Future long duration manned space missions will require regenerative Life support subsystems which operate efficiently and reliably with minimum attendance from the crew. An essential prerequisite to achieving this goal is the development of highly reliable controllers to control the various life support processes, to monitor subsystem performance, and to provide automatic shutdown of a process when out of tolerance conditions persist. While life support controller designs have improved dramatically over the years, it is now no Longer good enough to continue a philosophy where the only result of the fault monitoring process is to provide an automatic shutdown of the subsystem.
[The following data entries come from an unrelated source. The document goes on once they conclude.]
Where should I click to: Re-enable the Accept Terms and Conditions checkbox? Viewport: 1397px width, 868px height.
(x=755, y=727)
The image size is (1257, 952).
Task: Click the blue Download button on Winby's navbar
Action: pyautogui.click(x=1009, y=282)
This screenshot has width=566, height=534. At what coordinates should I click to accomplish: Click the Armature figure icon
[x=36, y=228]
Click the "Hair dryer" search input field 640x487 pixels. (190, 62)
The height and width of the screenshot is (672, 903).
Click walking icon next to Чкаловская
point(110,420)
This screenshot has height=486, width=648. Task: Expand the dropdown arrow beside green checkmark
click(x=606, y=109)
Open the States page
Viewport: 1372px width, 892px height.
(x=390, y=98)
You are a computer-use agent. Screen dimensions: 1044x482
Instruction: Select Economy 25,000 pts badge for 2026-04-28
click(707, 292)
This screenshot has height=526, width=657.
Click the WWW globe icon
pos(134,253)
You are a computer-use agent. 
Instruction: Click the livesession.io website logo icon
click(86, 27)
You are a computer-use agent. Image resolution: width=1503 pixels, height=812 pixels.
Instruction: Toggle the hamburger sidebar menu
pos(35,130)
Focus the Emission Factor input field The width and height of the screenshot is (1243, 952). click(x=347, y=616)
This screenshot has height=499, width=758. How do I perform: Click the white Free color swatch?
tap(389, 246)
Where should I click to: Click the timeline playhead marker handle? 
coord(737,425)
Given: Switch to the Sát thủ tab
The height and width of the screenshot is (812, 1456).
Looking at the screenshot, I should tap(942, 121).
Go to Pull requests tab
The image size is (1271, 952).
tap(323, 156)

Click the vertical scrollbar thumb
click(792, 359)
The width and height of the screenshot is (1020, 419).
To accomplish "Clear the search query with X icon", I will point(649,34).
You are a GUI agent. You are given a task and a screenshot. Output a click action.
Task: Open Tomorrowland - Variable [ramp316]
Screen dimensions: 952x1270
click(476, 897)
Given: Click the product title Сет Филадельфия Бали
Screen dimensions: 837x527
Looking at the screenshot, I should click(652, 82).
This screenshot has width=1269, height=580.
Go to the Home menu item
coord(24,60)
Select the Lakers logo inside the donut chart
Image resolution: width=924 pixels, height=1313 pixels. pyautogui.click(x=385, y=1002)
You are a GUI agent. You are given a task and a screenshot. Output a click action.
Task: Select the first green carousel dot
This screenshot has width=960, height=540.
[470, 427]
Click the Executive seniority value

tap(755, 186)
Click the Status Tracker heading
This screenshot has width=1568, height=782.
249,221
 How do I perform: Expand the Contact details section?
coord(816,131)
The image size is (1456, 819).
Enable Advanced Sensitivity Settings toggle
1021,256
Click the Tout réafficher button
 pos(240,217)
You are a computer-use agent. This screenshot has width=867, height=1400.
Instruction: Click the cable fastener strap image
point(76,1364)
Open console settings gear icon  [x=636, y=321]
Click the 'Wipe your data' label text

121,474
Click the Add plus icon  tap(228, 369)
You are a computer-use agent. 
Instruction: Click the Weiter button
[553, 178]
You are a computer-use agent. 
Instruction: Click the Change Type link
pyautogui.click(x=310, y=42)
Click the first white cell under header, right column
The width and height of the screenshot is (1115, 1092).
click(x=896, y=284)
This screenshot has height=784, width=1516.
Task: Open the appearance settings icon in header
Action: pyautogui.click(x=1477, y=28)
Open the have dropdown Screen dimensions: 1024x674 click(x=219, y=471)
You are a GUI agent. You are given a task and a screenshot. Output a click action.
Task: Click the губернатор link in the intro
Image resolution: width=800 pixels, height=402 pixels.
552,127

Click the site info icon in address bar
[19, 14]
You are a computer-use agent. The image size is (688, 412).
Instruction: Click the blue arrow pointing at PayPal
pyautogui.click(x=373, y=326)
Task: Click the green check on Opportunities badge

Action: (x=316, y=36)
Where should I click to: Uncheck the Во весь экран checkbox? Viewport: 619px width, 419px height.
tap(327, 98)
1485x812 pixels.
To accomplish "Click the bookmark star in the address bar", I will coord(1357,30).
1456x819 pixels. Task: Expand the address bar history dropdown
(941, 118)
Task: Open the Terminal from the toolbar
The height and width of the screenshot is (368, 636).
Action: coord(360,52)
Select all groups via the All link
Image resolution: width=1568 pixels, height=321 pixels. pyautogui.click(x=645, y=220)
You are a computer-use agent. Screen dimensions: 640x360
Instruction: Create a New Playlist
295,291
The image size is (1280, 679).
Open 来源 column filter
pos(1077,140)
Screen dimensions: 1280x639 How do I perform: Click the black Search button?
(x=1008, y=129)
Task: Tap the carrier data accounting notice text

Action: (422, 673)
Indeed, if the continuous operating time (as measured by mean-time-between-shutdowns) of environmental control equipment is to be actively increased, we must incorporate the developer's expert knowledge of the life support process into the controller to create automatic shutdown avoidance techniques where possible. The recent emergence of powerful artificial intelligence (AI) software development tools promises to reduce the time and effort associated with transforming an expert's knowledge into the operational software system required to implement automatic shutdown avoidance. To conduct an evaluation of the applicability of using AI techniques for life support processes, the National Aeronautics and Space Administration (NASA) developed a prototype expert system for automated fault detection, isolation, and correction of a regenerative carbon dioxide (CO2) removal subsystem. This paper describes the development of the prototype and presents the results of that evaluation.